El 65% de los trabajadores experimenta elevados niveles de estrés en su vuelta a la rutina
El final del verano marca el regreso a la rutina para millones de profesionales y supone una oportunidad estratégica para que las organizaciones reflexionen sobre uno de los grandes desafíos del mercado laboral: el bienestar en el trabajo. En este contexto, los datos del informe Talent Barometer de ManpowerGroup ponen de manifiesto que el 65% de los profesionales españoles afirma experimentar elevados niveles de estrés durante su desempeño diario.
A pesar de esta elevada presión, el estudio refleja una paradoja en el mercado de trabajo español: el 84% de los empleados considera que su trabajo tiene sentido y propósito, mientras que el índice global de bienestar laboral alcanza el 66%, dos puntos por encima del registrado en el ejercicio anterior. Estos indicadores confirman que el compromiso de los equipos se mantiene elevado, pero subrayan la necesidad imperiosa de impulsar entornos de trabajo organizativamente más saludables y sostenibles.
Por su parte, la conciliación sigue mostrando un avance gradual dentro de las prioridades corporativas. La percepción del equilibrio entre la vida personal y profesional ha mejorado cuatro puntos respecto a 2025, situándose en el 68%, un porcentaje que aún evidencia que una parte significativa de los profesionales no logra compatibilizar plenamente ambas dimensiones.

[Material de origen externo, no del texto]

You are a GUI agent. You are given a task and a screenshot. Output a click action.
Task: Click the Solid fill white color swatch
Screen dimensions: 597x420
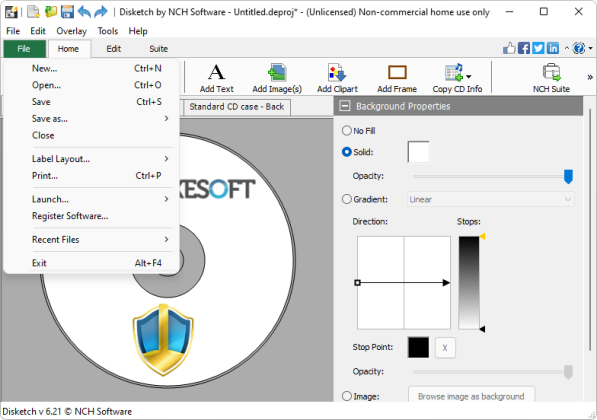pyautogui.click(x=418, y=152)
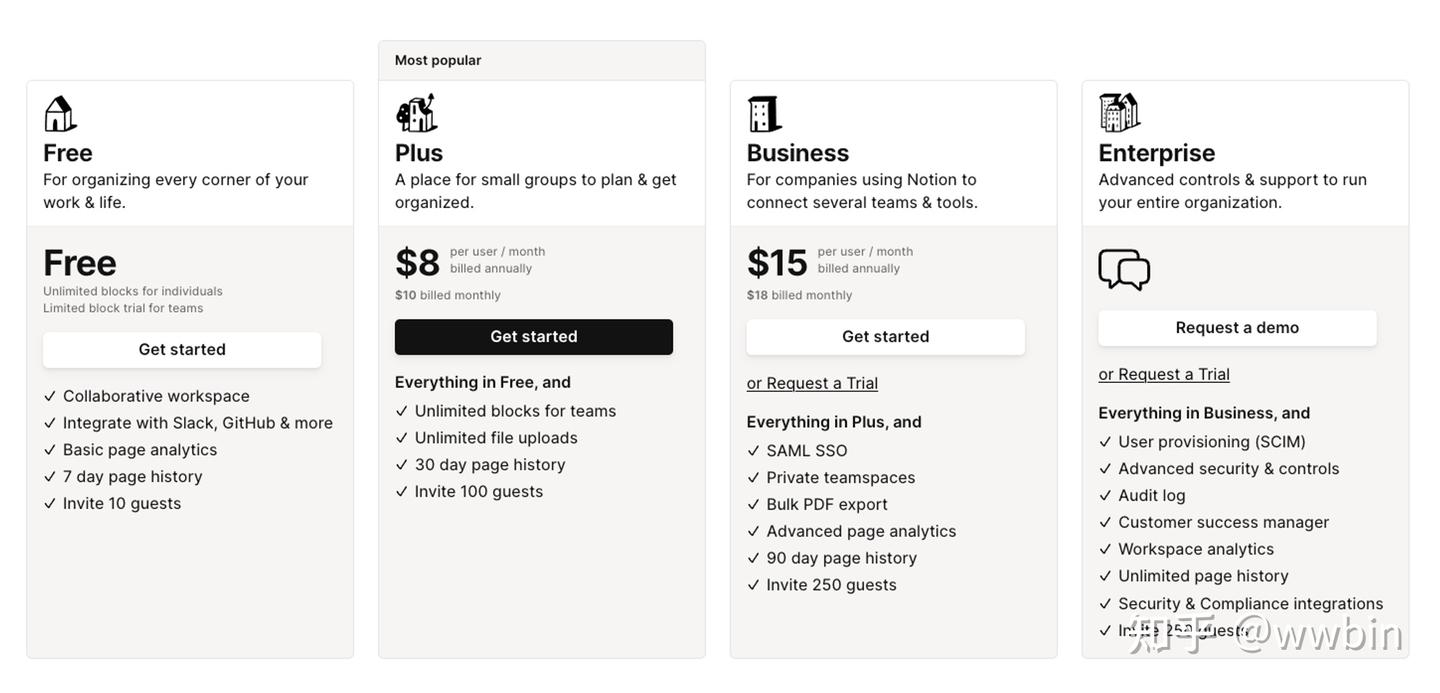Click the $15 per user price

777,263
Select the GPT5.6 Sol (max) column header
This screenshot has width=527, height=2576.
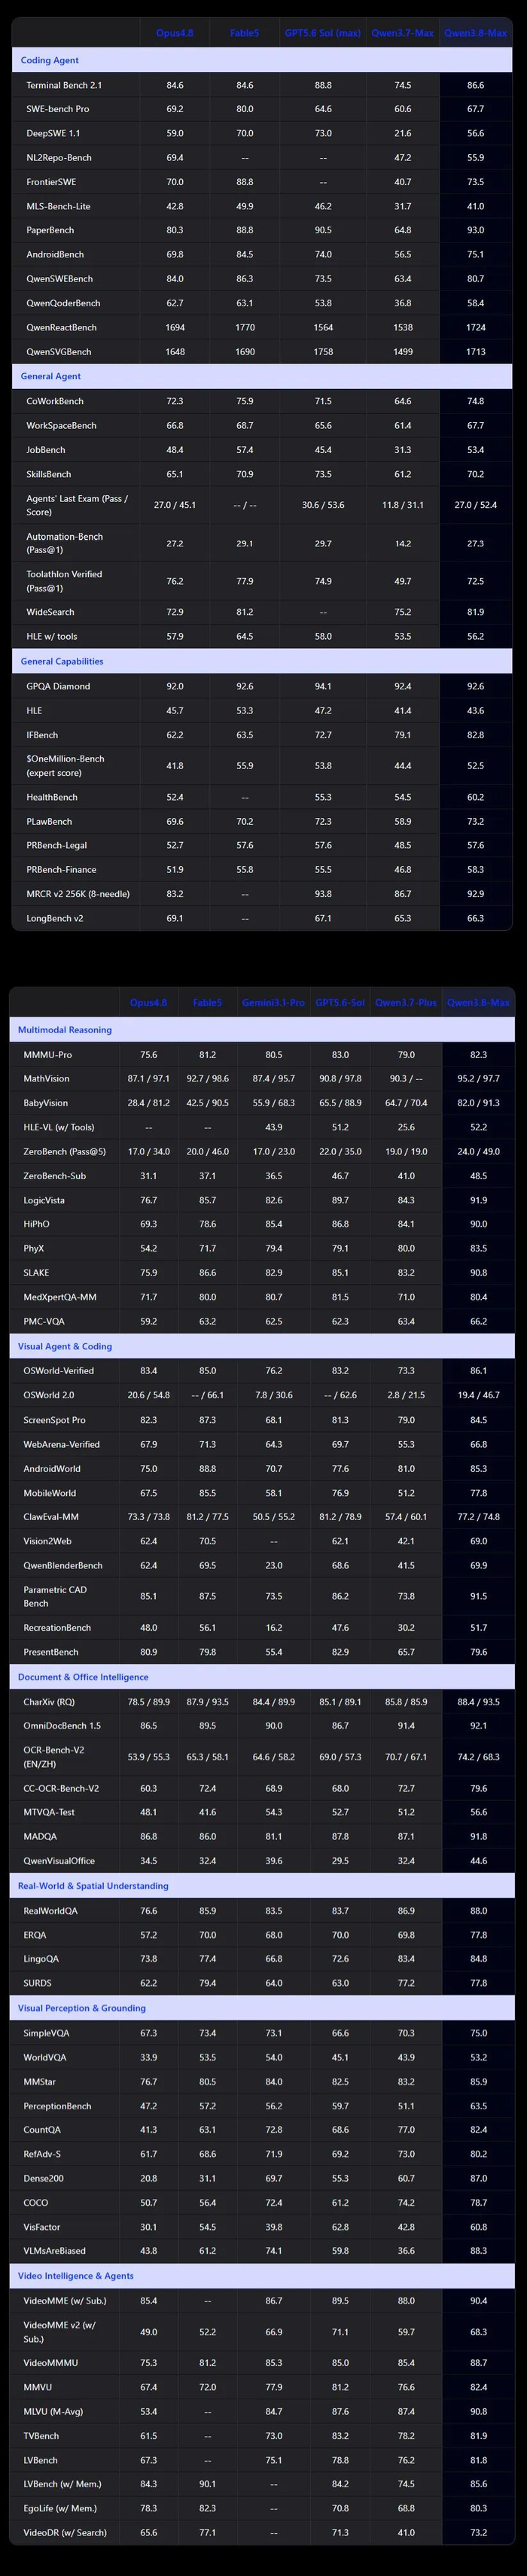pos(322,33)
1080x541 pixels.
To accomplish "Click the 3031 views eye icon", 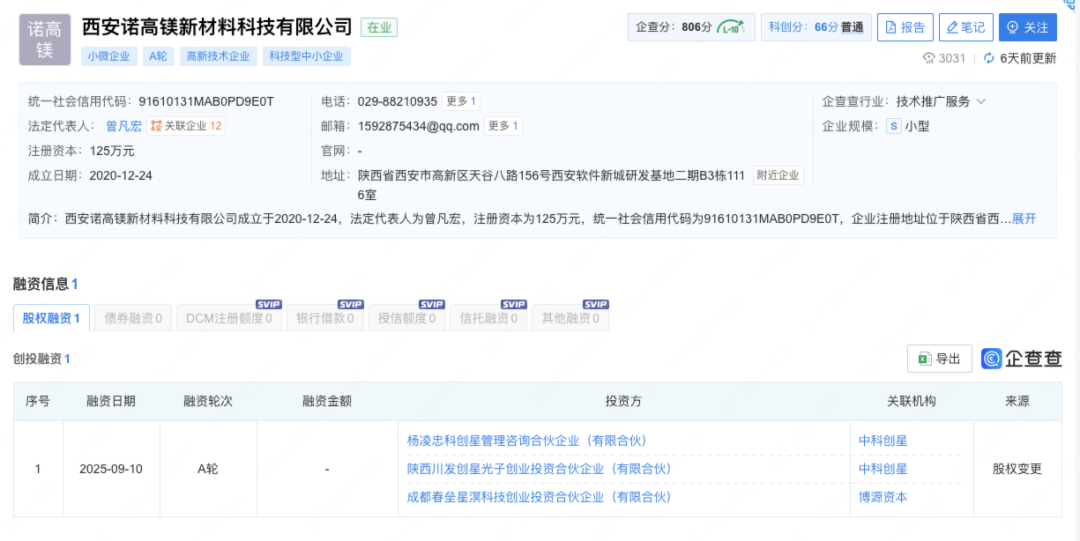I will tap(928, 59).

"La vuelta a la rutina es un buen momento para revisar cómo trabajamos y qué necesitan las personas para desarrollar todo su potencial. El bienestar ya no depende solo de ofrecer flexibilidad o beneficios, sino también de ayudar a los profesionales a gestionar el cambio, priorizar y contar con el apoyo necesario para afrontar un entorno cada vez más exigente", señala Carmen Romero, Head of People & Culture de ManpowerGroup España.
Ante este escenario, el regreso tras el periodo vacacional se presenta como una oportunidad para que las direcciones de RR.HH. y los líderes de equipo impulsen hábitos y dinámicas laborales más sostenibles. Medidas como facilitar una reincorporación progresiva, fijar prioridades claras durante las primeras semanas, promover una comunicación fluida y estructurar espacios efectivos de desconexión son acciones clave para mitigar la fatiga acumulada y optimizar la experiencia del empleado.
En un mercado en el que las personas mantienen una alta confianza en sus propias competencias —el 91% asegura confiar firmemente en sus capacidades y experiencia—, la capacidad de las organizaciones para acompañarlas durante los procesos de transición y adaptación resultará determinante para articular estructuras más resilientes, saludables y preparadas para los retos del futuro.